Геометрически мы оказались в самом центре условной прямой линии, которую можно было провести между полковником и неизвестным с верблюдом. Я вдруг подумал, что все это — просто случайность. То есть наше нахождение на пути этих двоих. И если мы отойдем на время в сторону, то полковник с кочевником встретятся или, если встречаться они не собирались, то пройдут друг мимо друга и продолжат каждый свой путь. Но логика настойчиво подсказывала, что полковник идет именно к нам, потому что именно нам он имеет что сказать. А вот приближение кочевника действительно случайно, но последствия этой случайности пока неизвестны. Я могу догадаться, чего ждать от полковника. Даже когда имеешь в виду абстрактного полковника — легко представить себе его действия. А вот чего ждать от кочевника, и с чего это я взял, что он — кочевник? Только потому, что он идет с навьюченным верблюдом?

А солнце уже поползло в сторону, покидая свое место в зените, и если еще совсем недавно я был человеком без тени, сидя на корточках и осыпая песок с внутреннего края ямы, то теперь я обладал маленькой тенью, прилегшей у моих ног. Время двигалось в замедленном темпе, но солнце не изменяло своему распорядку, и я подумал, что единственные часы, которые сейчас показали бы правильное время — солнечные. И вдруг ощутил себя стрелкой солнечных часов.

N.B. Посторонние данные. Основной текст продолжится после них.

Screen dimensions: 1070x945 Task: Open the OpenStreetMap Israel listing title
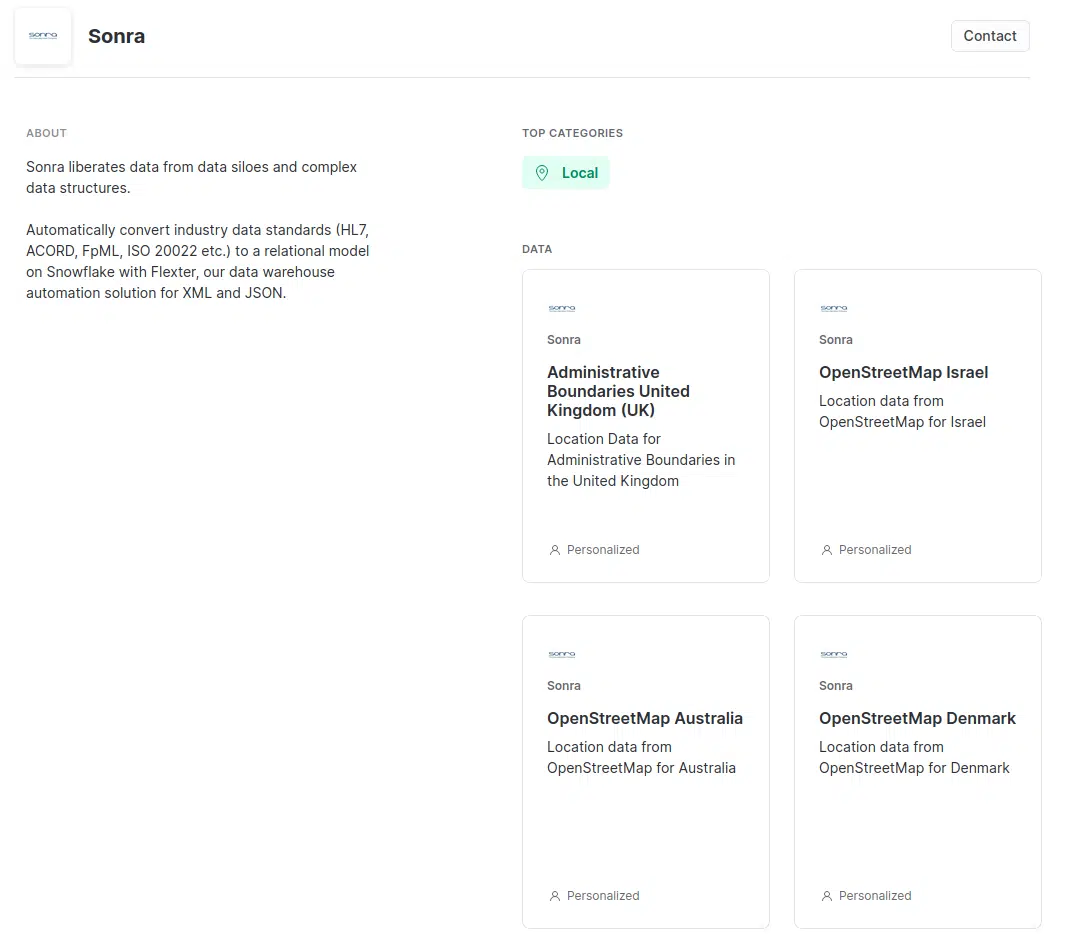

Быть стрелкой — вероятно высшее часовое звание, ведь стрелка солнечных часов неподвижна и это вокруг нее вращается время.

Вот уже различимо стало выражение лица полковника Тараненко. Оно было каменным, как у памятника работы Кавалеридзе. Зубы стиснуты, скулы напряжены. В самом движении полковника чувствовалась угроза, а тут я еще заметил в его руке пистолет.

— Петр, он вооружен! — негромко проговорил я.

Петр, не оборачиваясь, кивнул.

Метрах в двадцати от нас полковник остановился, сбросил под ноги рюкзак, расправил плечи и сделал пару круговых движений согнутыми в локтях руками — размял затекшие суставы.

— Ну шо! — выкрикнул он. — Думали, шо сбежали?